### Exercise description:
Can you give the stretch from the line containing "The image size is (1182, 1008)." through the end of the items as a numbered list, with blank lines dropped and the pictures left out?

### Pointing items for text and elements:
********************

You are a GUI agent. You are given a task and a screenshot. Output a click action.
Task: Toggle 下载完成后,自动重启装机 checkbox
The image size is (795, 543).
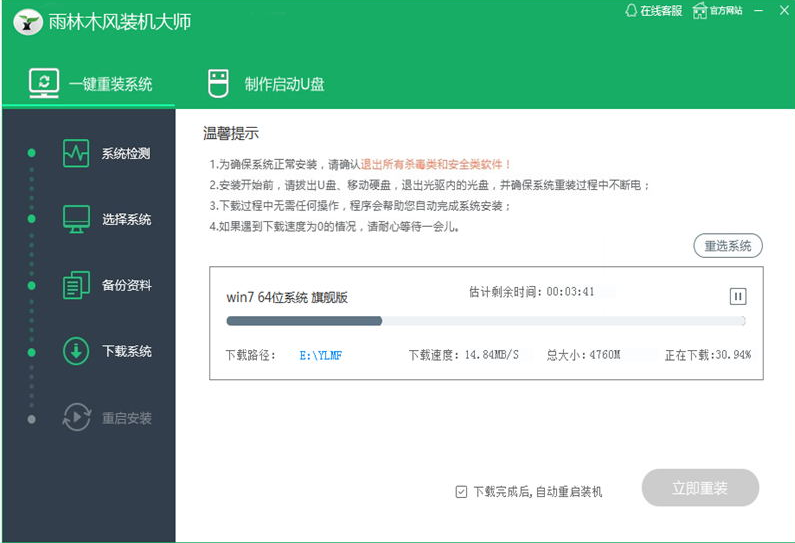tap(461, 491)
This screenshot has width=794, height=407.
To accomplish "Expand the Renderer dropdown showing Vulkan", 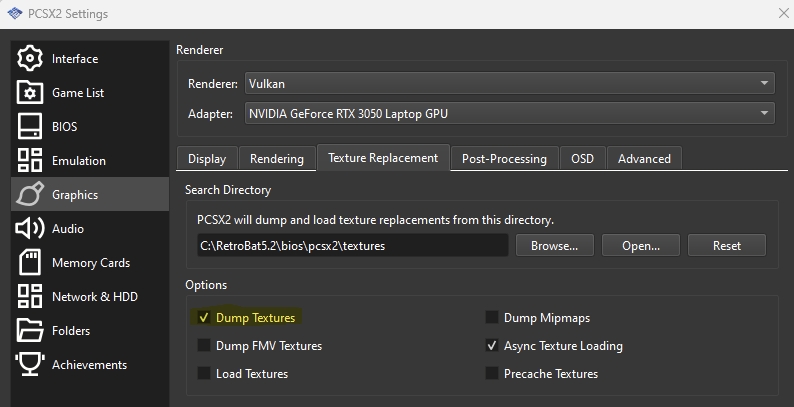I will point(509,84).
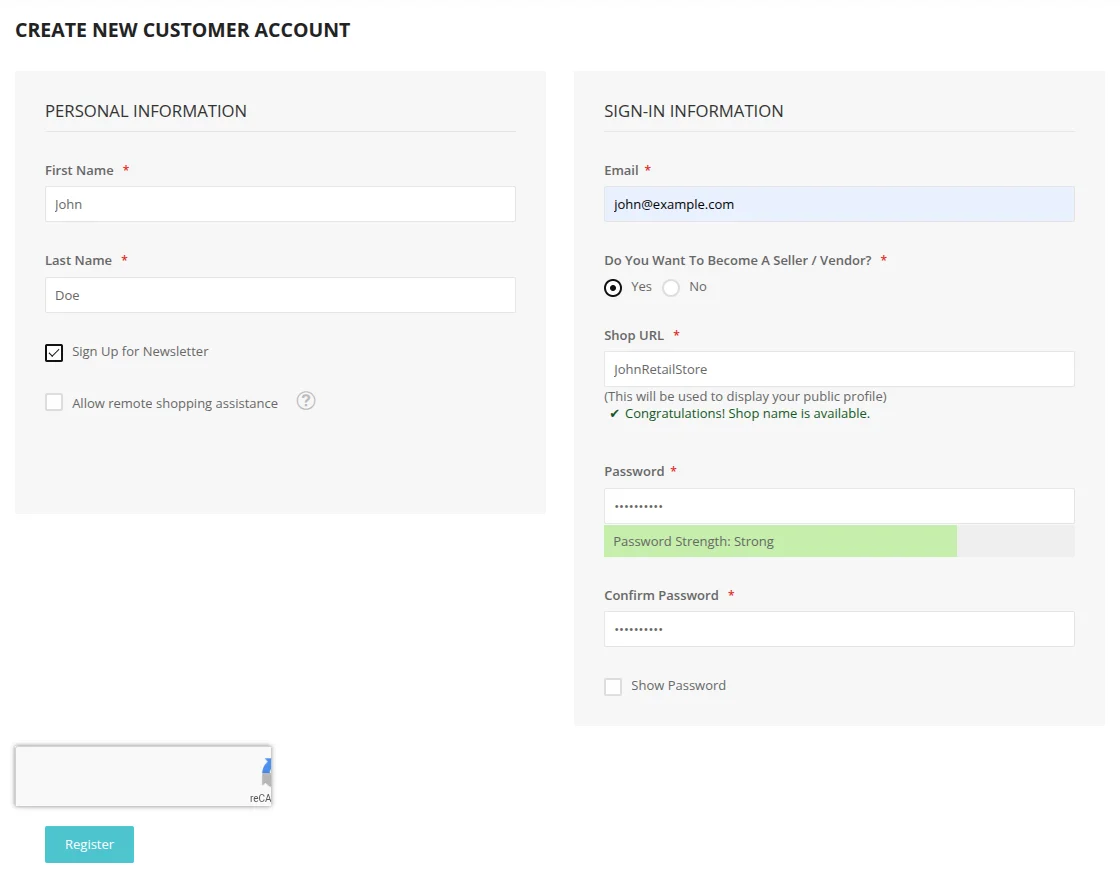Viewport: 1120px width, 880px height.
Task: Click the Password Strength: Strong indicator bar
Action: click(x=780, y=541)
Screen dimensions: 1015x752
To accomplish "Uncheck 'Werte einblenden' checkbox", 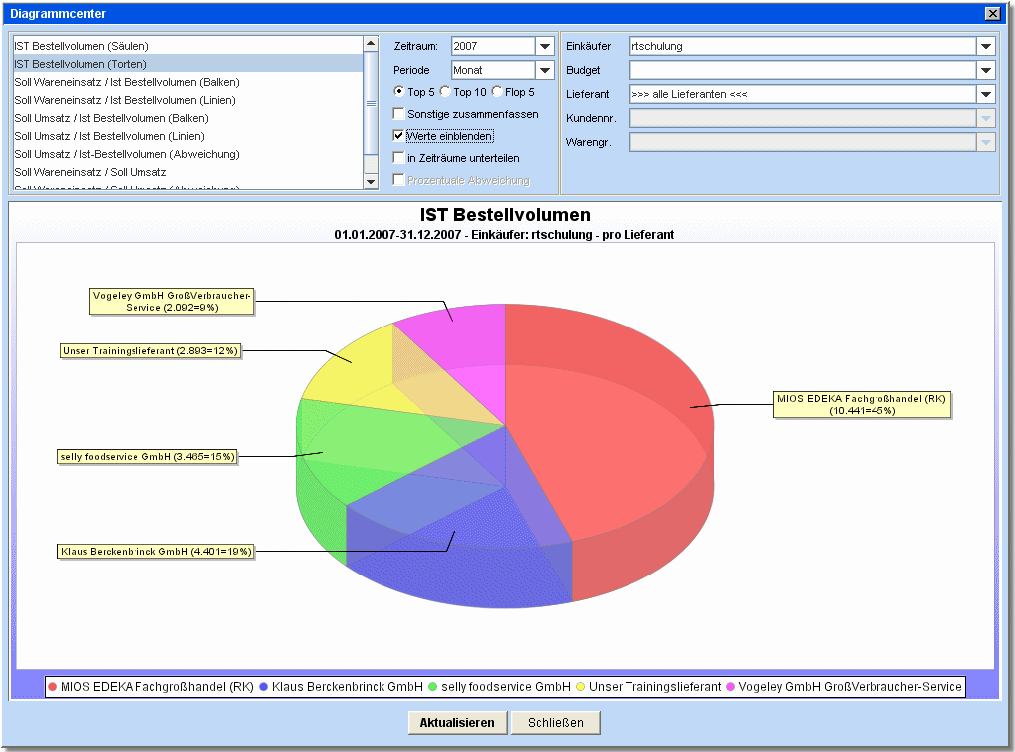I will coord(399,136).
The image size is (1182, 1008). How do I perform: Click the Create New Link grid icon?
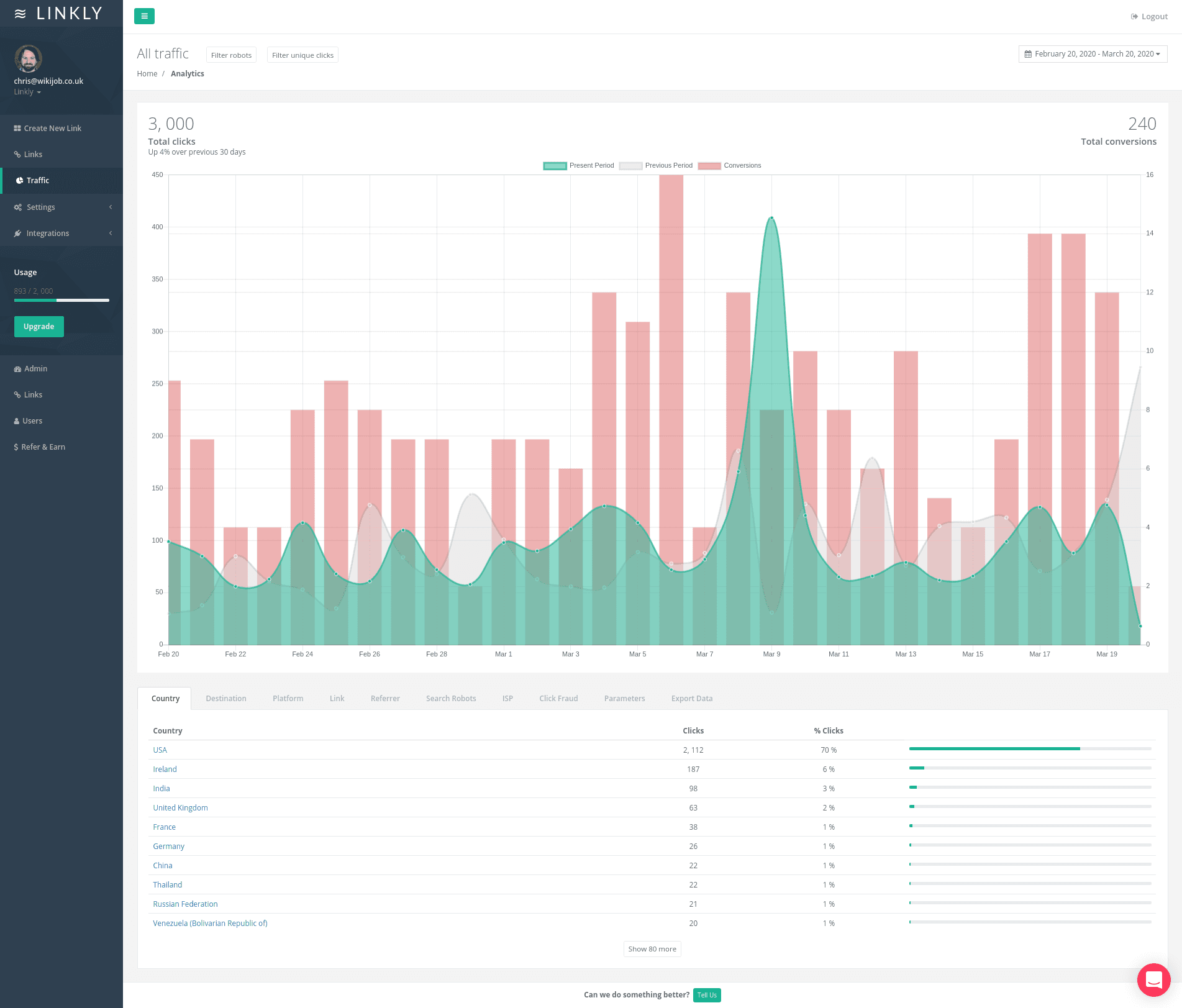pyautogui.click(x=17, y=129)
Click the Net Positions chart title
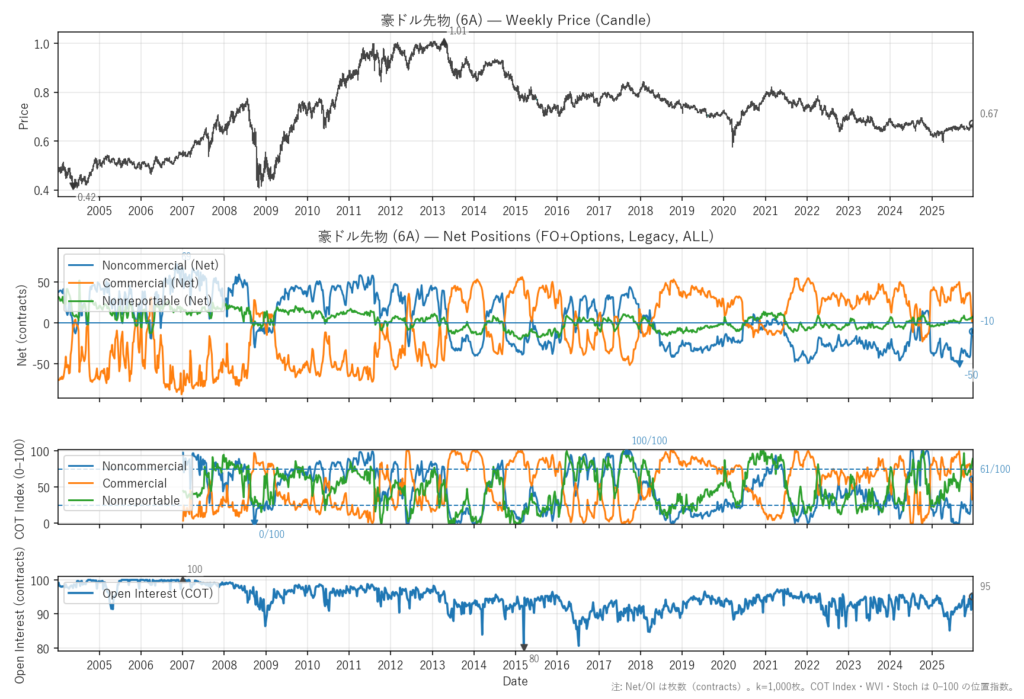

********************

### Problem solution:
1. The image size is (1182, 1008). How do I perform: Click the Create New Link grid icon?
2. pyautogui.click(x=17, y=129)
3. Click the Net Positions chart title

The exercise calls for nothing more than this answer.